On Wednesday, Sept. 20, acclaimed author and University of Pennsylvania professor Dr. Michael Eric Dyson spoke at St. John’s University in a lecture entitled “Come Hell or High Water: Hurricane Katrina and the Colors of Disaster.”
“When I think of Hurricane Katrina, I think of one of the most devastating natural disasters in U.S. history,” he said. “Everybody was at fault when it came to the government down there.”
Dyson has written several books, including the New York Times best seller Is Bill Cosby Right? and The Myth and Meaning of Malcolm X, as well as his newest book on race in Hurricane Katrina, for which the lecture was named.
Dyson compared the events and controversies of Hurricane Katrina to the terrorist attacks of Sept. 11, 2001.

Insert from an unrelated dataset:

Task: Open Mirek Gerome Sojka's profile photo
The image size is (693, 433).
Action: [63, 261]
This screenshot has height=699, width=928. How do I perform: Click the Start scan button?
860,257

“Between 9/11 and August 29 of last year, there is a tale of two cities,” he said. “There was a vast outpouring of empathy and sympathy [for both tragedies]… [but] there is a jarring contrast between the help offered in the wake of Sept. 11 and Hurricane Katrina.”
Dyson added that the federal government actually turned down offers from several other nations to donate to the Katrina rescue effort through both materials and man power.

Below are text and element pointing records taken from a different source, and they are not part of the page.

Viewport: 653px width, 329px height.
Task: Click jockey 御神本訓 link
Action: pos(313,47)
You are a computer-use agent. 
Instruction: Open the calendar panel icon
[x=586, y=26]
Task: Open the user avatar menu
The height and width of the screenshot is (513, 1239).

“When the Bush administration said ‘We don’t want to point fingers,’ that’s because the fingers most likely would’ve been pointing at them,” Dyson said to applause and laughter.
Dyson’s view on the ineptitude of the rescue and clean-up efforts was backed by the speech of Bethany Housman, a graduate student of sociology, who preceded Dyson with a recount of her “Plunge” trip to New Orleans last March with the University’s Campus Ministries and Catholic Charities.
“Our group was let down by the improvements made in six months,” Housman said. “It looked like the levees had broken the night before… There are still homes in the middle of streets, still families with no place to live.”
After Dyson finished speaking about the poor showing of the local and federal governments, he related it to the topics he is most well-known for, race and class.
“Who were all these poor people we saw on TV,” Dyson asked. “And why didn’t we know about them?”
He answered his own question.
“They are the invisible poor,” he said. “Invisible because we don’t want to see them, not because they want to be. We don’t want to deal with who they are and what they represent.”
Dyson then cited the Catholic Church’s idea of “culpable ignorance,” the notion that people are responsible for their own ignorance, and that not knowing about the situation is not an excuse for a failure to take action.
Dyson said that part of the reason that these parts of the country are so largely ignored is the great mix of many different races in the areas.
“The storm was not racially specific, but the consequences of the storm were racially particular,” he said, adding that it was not a coincidence that those with more money could afford to live on higher ground and, therefore, were less vulnerable to the storm.
He also pointed out the fact that Mississippi is the poorest state in the nation and Louisiana the second.
Throughout his speech, Dyson continually brought up rap and the hip-hop culture, often quoting the lyrics of prominent hip-hop artists such as Snoop Dogg, Jay-Z and Tupac Shakur.
He also addressed the comments made by rapper Kanye West on national television that “George Bush doesn’t care about black people.”
“I was happy to see a rapper concerned about somebody other than his own crew,” Dyson said. “To be concerned about the poor… that’s what rap was originally about.”
Although Dyson did speak about racism, he added that it was mostly a more subversive, unintentional racism.
“It’s not that they saw black people and decided not to go,” he said. “That’s not how racism works. The subconscious cues to help did not kick in.”
The student reaction to Dyson was almost entirely positive, as the audience broke into applause several times during his lecture, and at times rapped or sang along with him as he quoted popular songs.
“[The lecture] was very insightful,” said freshman Michael Martinez. “The information on how we turned down services from numerous nations in responding to Hurricane Katrina… was an eye-opener”
Dyson made it clear that what is done today will shape the lives and attitudes of those who come later, and that people must act now to ensure that “our children and grandchildren remember that we are ‘E Pluribus Unum’ – out of many, one.”